Damage control – differing opinions
First there was the blog post by David Burela referring to analysis of a leaked early Windows 8 build. The conclusion seems to be that software that will be built on top of Windows 8, will be built with .Net and Xaml. A particular group of applications, called ‘immersive’ applications (running within the Windows Shell) can be build using Html5 and JavaScript, much like some types of applications for Vista.
Mary Jo Foley of ZDNet goes further and publishes parts of correspondence with developers who have actually analyzed the early Windows 8 build. The picture that arises from that article is that an improved version of the .Net runtime (referred to as the Windows Runtime) will be central in Windows 8, and is programmable by Xaml in concert with a wide variety of programming languages, i.e. it is like Silverlight / WPF. Within Windows 8, XNA can be used for 3D graphics. Windows 8 apps built using ‘.Net’ should be easy to port to other devices – phones, tablets, etc. say by recompiling and compensating for the form factor. The Html5 apps might depend on the Windows Runtime as well (MD: this would explain the little understood remarks from Microsoft about native support of Html5). WPF and Silverlight may cease to exist as such in Windows 8, but the constituent technologies will be there.
In conclusion, it seems as if Microsoft is creating the facilities to build apps in Windows 8 using the HYML5 tech stack, as an addition to the .Net framework, rather than as a replacement. The motivation to do so, by the way, is to attract more, new developers to the platform. It does not seem to be the case that ‘immersive’ application can be build only in Html5. It seems that ‘Immersive’ is just a namespace, defining an API that is required to build applications which run within the Windows 8 shell.
C++
OK, so software can be built using a variety of .Net languages, among which C++, and the runtime seems to be closer to the metal, thus providing higher performance, because immediate OS layers have been removed.
But there is more. C++ seems to be in what is called a ‘renaissance’. More developers use it in order to gain higher performance, a new specification (C++0x) is on its way, and C++ is recently declared by Google to be the best high performance programming language.

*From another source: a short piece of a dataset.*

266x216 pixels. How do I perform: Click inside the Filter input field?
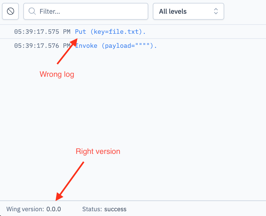(x=86, y=11)
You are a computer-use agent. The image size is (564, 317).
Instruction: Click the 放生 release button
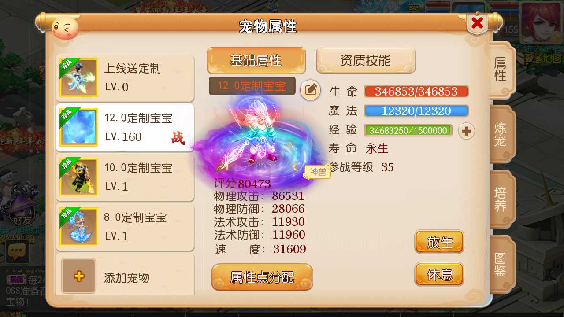(439, 242)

For the next version of Visual Studio (also to be released in 2012) Microsoft announced the AMP Accelerated Massive Parallelism library at the AMD Fusion Developer Summit. AMP promises to provide full C++ access to a heterogeneous set of processors and their memory models. That is to say: you write one program that executes both on a computer with GPU, as well as one without it. Note that GPU’s are not considered to be restricted to rendering graphics. These people consider a GPU a broadly applicable parallel processor (and indeed, there exist Graphics cards without a monitor connector). The demos shown by Sutter and Moth reflect awesome performance; over 1000GFlops.
AMP aims at extreme scalability of single executables, from very simple hardware architectures of a single core processor with dedicated RAM, up to extreme scaling out in Cloud configurations. Sutter showed the aimed for heterogeneity in running an executable on a pc with a multi core CPU with onboard GPU, and also a double separate GPU installed.
My guess is that all this nice stuff also will reflect on the ways software can be build with the evolution of .Net and Xaml on Windows 8.